|Miriam Glaser as Leah. 'Big Smoke' is written and created by Laura E. Bray and Miriam Glaser.|
Big Smoke is basically what my life would have been had things not worked out for me and Le Roommate.
About four episodes into this 6-part comedic web series about selling a TV show, I realized that Big Smoke is basically what my life will be once I work up the courage to actually sell my scripts.
Here’s what Big Smoke creators Laura E. Bray and Miriam Glaser taught me about selling a television script.
You can’t sell a screenplay if you don’t shop your screenplay. There are plenty of people looking to buy, so shoot your shot.
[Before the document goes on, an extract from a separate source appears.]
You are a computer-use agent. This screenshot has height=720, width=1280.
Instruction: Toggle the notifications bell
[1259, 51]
Despite what LinkedIn profiles, IMDB pages, or company websites say, everyone is just blowing smoke and hoping for the planets to align. So, yes, go to that pitch meeting with a positive attitude. Don’t sweat it if things fall through.
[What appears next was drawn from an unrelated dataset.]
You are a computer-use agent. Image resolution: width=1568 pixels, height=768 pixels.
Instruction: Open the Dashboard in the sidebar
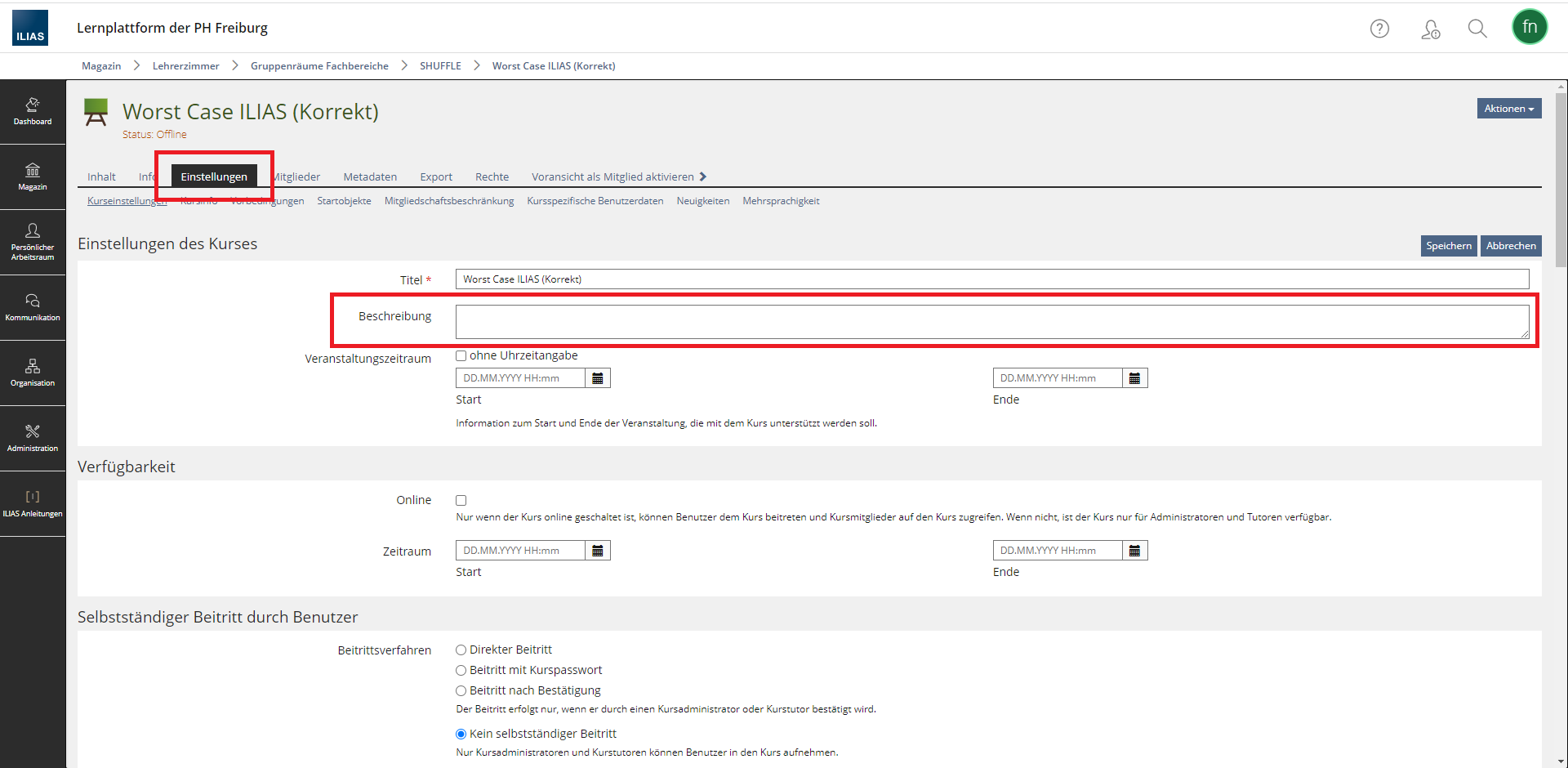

Don’t cyber-stalk your ex or creative competition -- especially not before your big pitch. That’s a self-sabotaging activity that can lead to getting drunk, binging on ice cream, and weird headspaces. Focus on yourself.
Pivot and wing it. Memorize your TV pitch and be ready to reframe the story so that your audience can better relate.
Take all feedback with a grain of salt. The female exec might be going through a nasty divorce. Their note to kill your male lead might have less to do with female empowerment and more about unsigned divorce docs. Get it together, Liz!
Beware of full disclosures. It means to prepare for some bullshit. David, I’m looking at you!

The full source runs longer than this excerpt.